_Цель задания:_ Перепишите без изменений отрывок из фрагмента о безличных предложениях: всё между "Предложения рассматриваемой структуры" и "и на последних.", включая оба этих места.

_Фрагмент документа:_
= = =
Предложения рассматриваемой структуры и семантики антропоцентричны. Так, например, когда мы говорим, что на улице холодно, не можем пощупать улицу на предмет теплоты, а говорим это, опираясь на свои собственные ощущения. Человеку холодно, значит там, где он находится, температура оставляет желать лучшего.
Выше были рассмотрены основные семантические типы предикатов состояния в безличных конструкциях. Поскольку предложения, выражающие состояние, образуются взаимодействием указанных предикатов и семантических конкретизаторов, то следует остановиться и на последних.
Семантические конкретизаторы в именных безличных построениях со значением состояния имеют ряд формальных средств выражения:
1) одиночные имена существительные в местном падеже: Орамда бусагъатда сууукъду (З.) “На улице сейчас холодно”; Бу кезиуде Домбайда аламатды (К.) “В это время на Домбае прекрасно”;
2) местоимение в местном падеже (менде “у меня”; сизде “у вас”; кесигизде “у вас самих” и др.): Сизде желлиди (О.Х.) “У вас ветрено”; Кесибизде игиди (Х.Б.) “У нас самих хорошо”;
3) сочетания имен существительных (местоимений) в оформленном или же неоформленном родительном падеже с послеложными или другими именами в местном падеже. Причем имена в местном падеже зачастую снабжаются аффиксами принадлежности (таула тийресинде “в районе гор”; къошну къатында “рядом с кошарой”, сизни арбазыгъызда “в вашем дворе”, сизни аллыгъызда “перед вами” и др.): Хасанияны къатында аман тюйюлдю (И.Г.) “Около Хасаньи неплохо”; Къапчагъай тийресинде къызыуду (С.Ш.) “В районе Капчагая жарко”; Сизни къатыгъызда балчыкъды (М.Т.) “Около вас грязно”;
4) наречия (бюгюн “сегодня”, быйыл “в этом году”, тышында “снаружи”, ёргеде “наверху” и т.п.): Быйыл къургъакъды (З.) “В этом году сухо”; Тышында хычыуунду (М.Т.) “Снаружи приятно”;
5) фразеологические единицы: Буу ёкюрген заманда жылы болуучуду (Ф.) “Ранней осенью бывает тепло”; Танг ата салкъын болуучуду (Ф.) “Ранним утром бывает прохладно”.
Языковой материал показывает, что для именных безличных предложений в семантическом плане присущи темпоральные и пространственные конкретизаторы. Для таких семантических компонентов основным средством выражения является форма местного падежа. Но темпоральные распространители представляются в карачаево-балкарском языке и в форме дательно-направительного падежа, что является их специфической чертой. Примеры: Танг аласына суу бойнунда салкъыныракъ болуучуду (М.Т.) “К утру у воды бывает прохладней”; Тамблагъа жылы боллукъду (Ш.) “К завтрашнему дню станет тепло”.
= = =
_Исходный материал:_
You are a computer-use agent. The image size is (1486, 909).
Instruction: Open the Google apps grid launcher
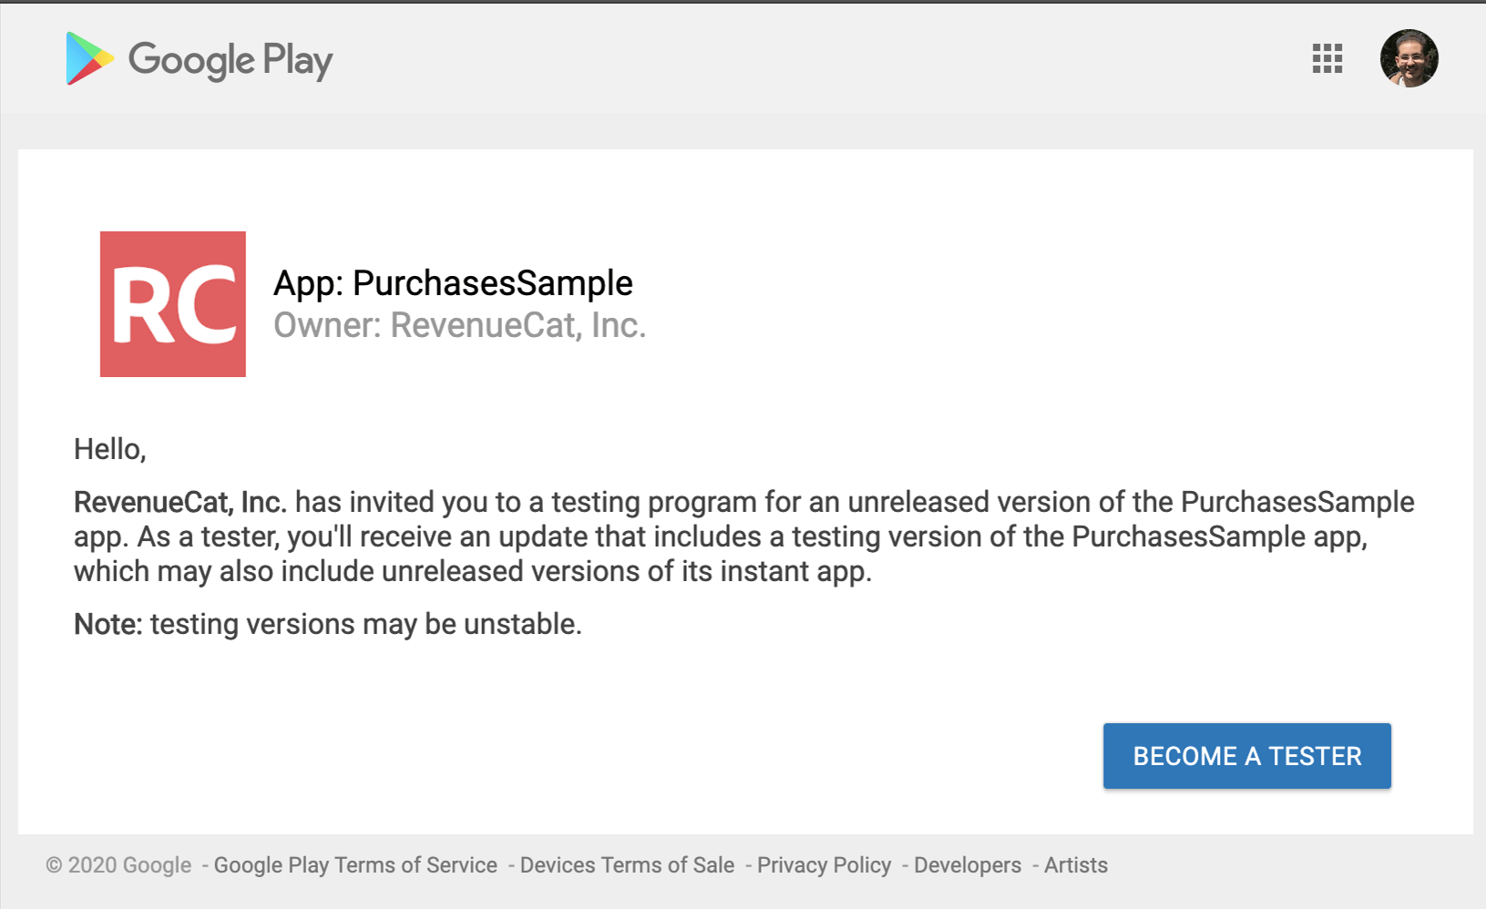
= = =
_Итоговый результат:_
Предложения рассматриваемой структуры и семантики антропоцентричны. Так, например, когда мы говорим, что на улице холодно, не можем пощупать улицу на предмет теплоты, а говорим это, опираясь на свои собственные ощущения. Человеку холодно, значит там, где он находится, температура оставляет желать лучшего.
Выше были рассмотрены основные семантические типы предикатов состояния в безличных конструкциях. Поскольку предложения, выражающие состояние, образуются взаимодействием указанных предикатов и семантических конкретизаторов, то следует остановиться и на последних.